Excerpted text
DISTRICT COURT, E.D. PENNSYLVANIA


September 1, 1942

LEWIS
v.
ROTHENSIES, Collector of Internal Revenue

The opinion of the court was delivered by: BARD

BARD, District Judge.

This action was brought to obtain a refund of a portion of the federal estate tax paid by plaintiff as the executor of the Estate of Algernon R. Clapp. I make the following special findings of fact:

1. B. Frank Clapp died in 1914, survived by his wife, Clara B. Clapp, and his son, Algernon R. Clapp.

 2. By his will, B. Frank Clapp created a trust, half of the income of which was payable to Clara B. Clapp for life and the other half (and after the death of Clara B. Clapp, the whole thereof) to Algernon R. Clapp or his issue. The trust was to terminate upon the deaths of Clara B. Clapp and Algernon R. Clapp and upon the attainment of the age of twenty-one by all of the children of Algernon R. Clapp, when the principal was to be distributed to the children of Algernon R. Clapp per stirpes.

 3. The will of B. Frank Clapp further granted to Algernon R. Clapp a power of appointment over the share of the income which he was receiving at the time of his death and over one half the principal.

 4. Algernon R. Clapp died April 20, 1938, and was survived by his mother, Clara B. Clapp, his wife, Anne J. Clapp, and two daughters, sixteen and seventeen years old.

 5. By his will, Algernon R. Clapp expressly exercised the power of appointment by appointing the income to his wife for life and the one half of the principal over which he had a power of appointment to a trust, the income from which should be payable to his wife for life and the principal of which should be distributed at her death to his then surviving children or their issue per stirpes.

Task requirements
• a. Rewrite the stretch of the court opinion from "DISTRICT COURT, E.D." through "BARD, District Judge.", putting "Revenue Collector" in place of "Collector of Internal Revenue".
• b. According to the court opinion, on what date did Algernon R. Clapp die?

Extracted data
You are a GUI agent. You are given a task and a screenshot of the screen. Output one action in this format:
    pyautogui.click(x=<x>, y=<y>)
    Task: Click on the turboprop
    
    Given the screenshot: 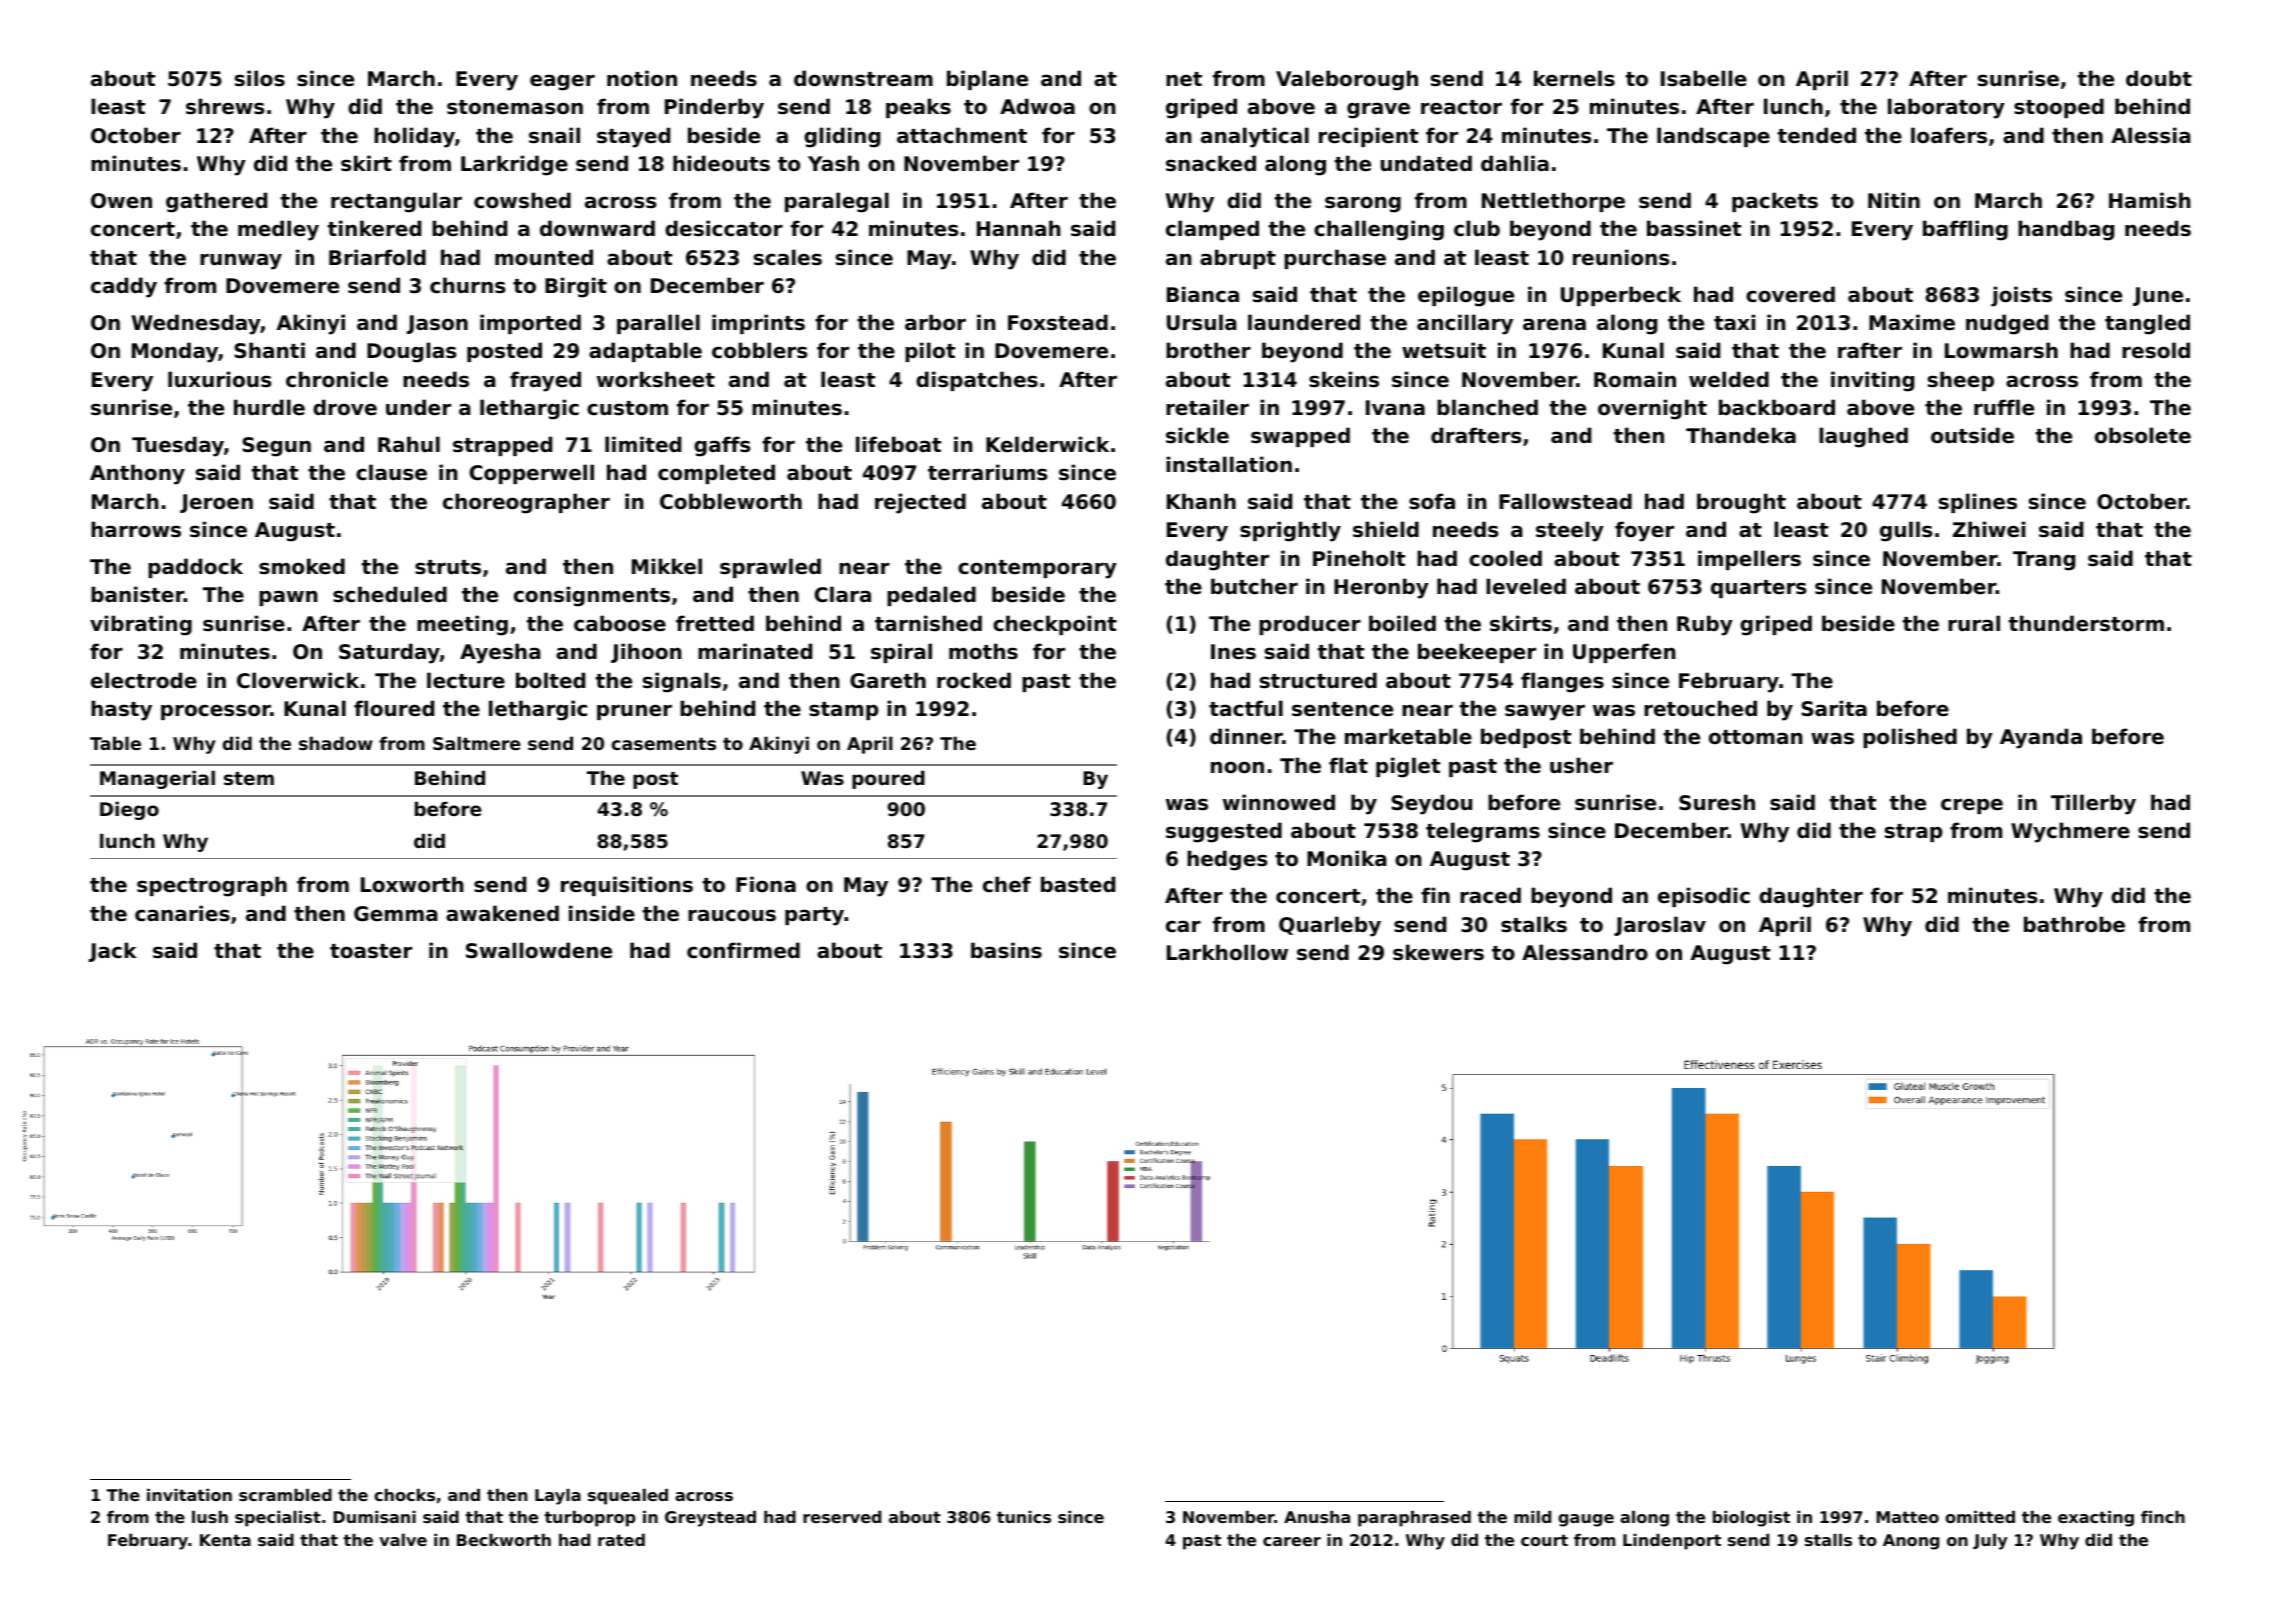 What is the action you would take?
    pyautogui.click(x=590, y=1519)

Results of the exercise
• a.
DISTRICT COURT, E.D. PENNSYLVANIA


September 1, 1942

LEWIS
v.
ROTHENSIES, Revenue Collector

The opinion of the court was delivered by: BARD

BARD, District Judge.

• b. April 20, 1938